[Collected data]
⟨
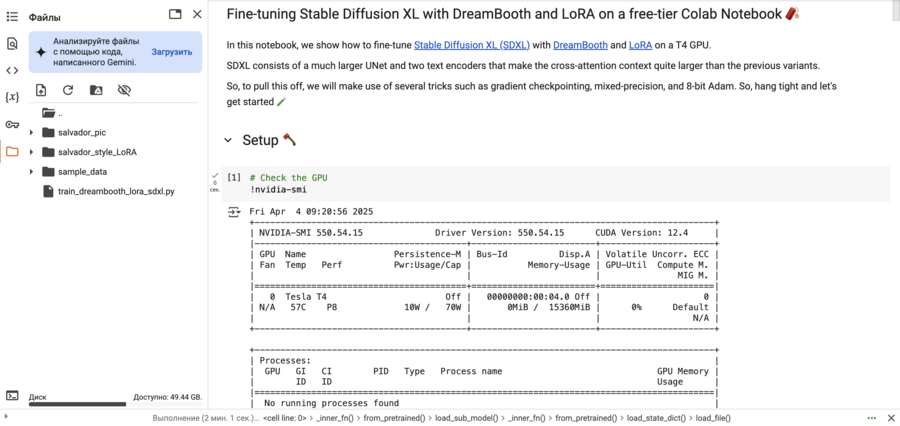Expand the salvador_pic folder
The width and height of the screenshot is (900, 426).
click(x=32, y=132)
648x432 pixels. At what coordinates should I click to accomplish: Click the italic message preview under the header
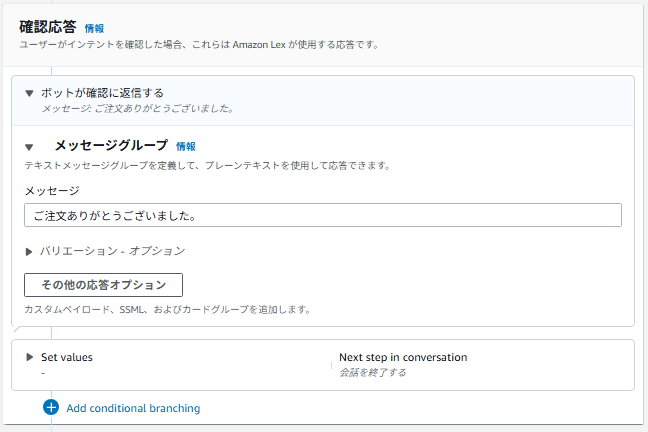(x=137, y=108)
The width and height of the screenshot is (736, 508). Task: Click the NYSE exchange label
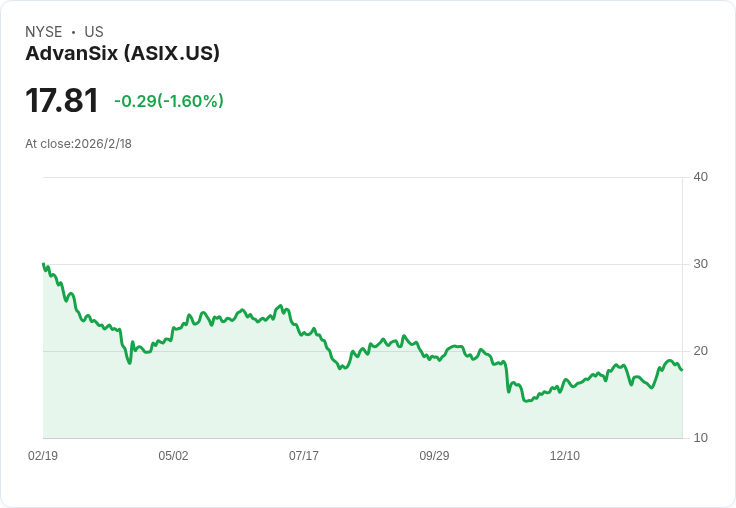tap(43, 32)
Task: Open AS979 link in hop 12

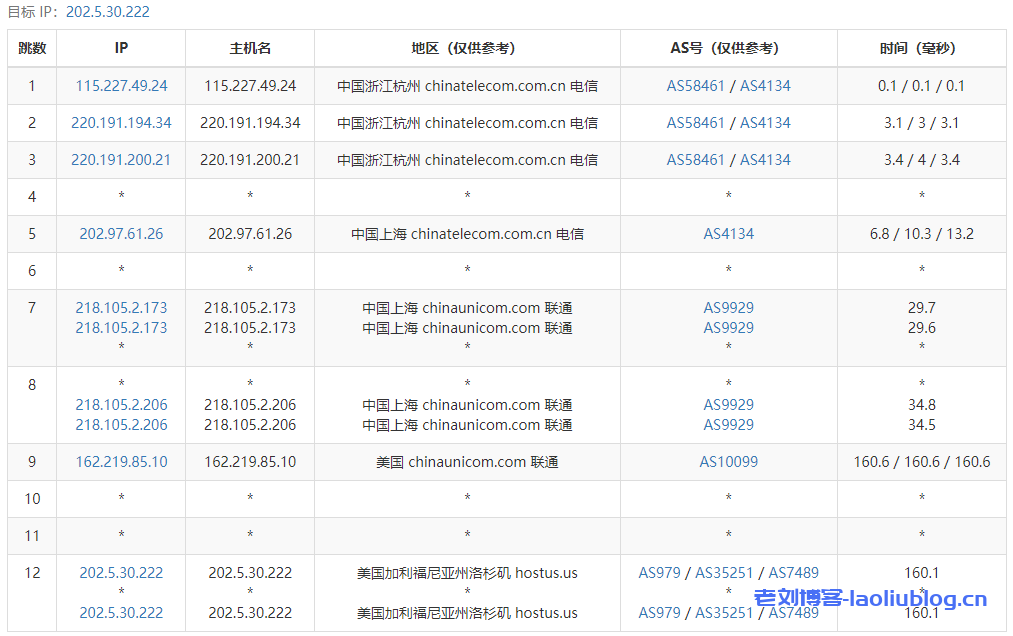Action: click(x=655, y=573)
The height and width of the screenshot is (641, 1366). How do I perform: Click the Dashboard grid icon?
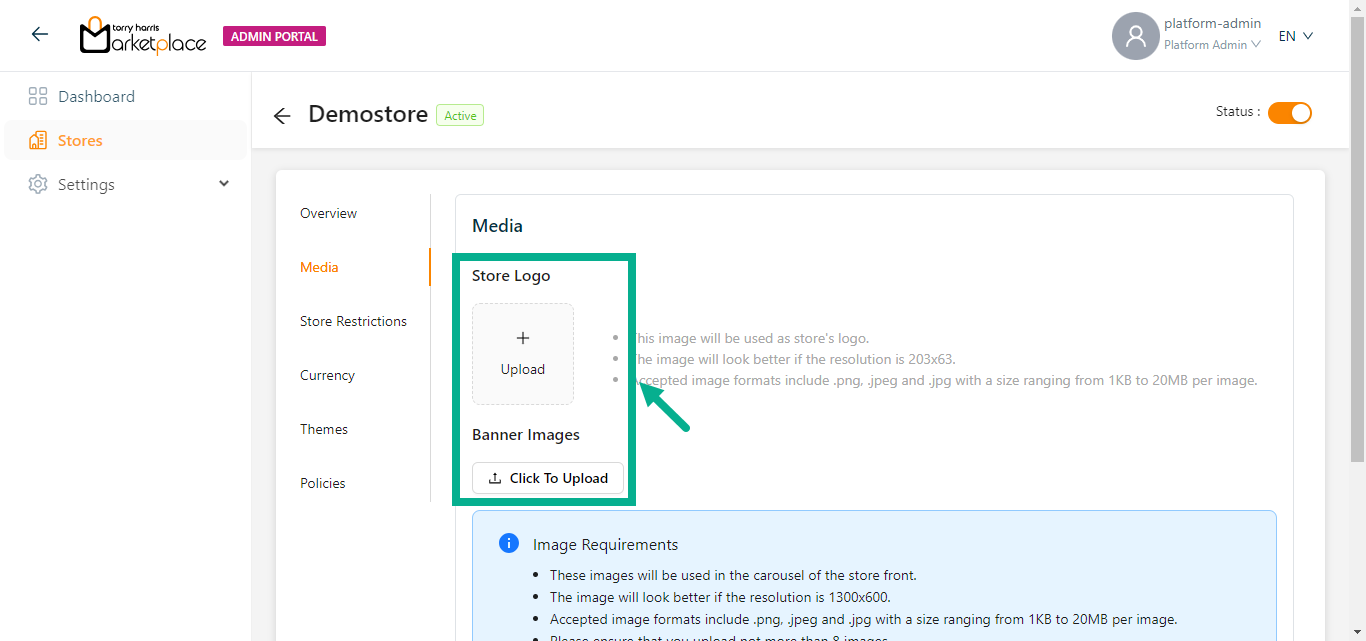(38, 97)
⟩
In the copy, leave out all pictures, and retype exactly each line from the one with "648x432 pixels. At" through the last line of the entries.

■ Solution for this task:
648x432 pixels. At what coordinates should I click to accomplish: Click the italic message preview under the header
(x=137, y=108)
The width and height of the screenshot is (736, 508). Task: Click the NYSE exchange label
tap(43, 32)
Task: Open AS979 link in hop 12

Action: click(x=655, y=573)
The height and width of the screenshot is (641, 1366). How do I perform: Click the Dashboard grid icon?
(38, 97)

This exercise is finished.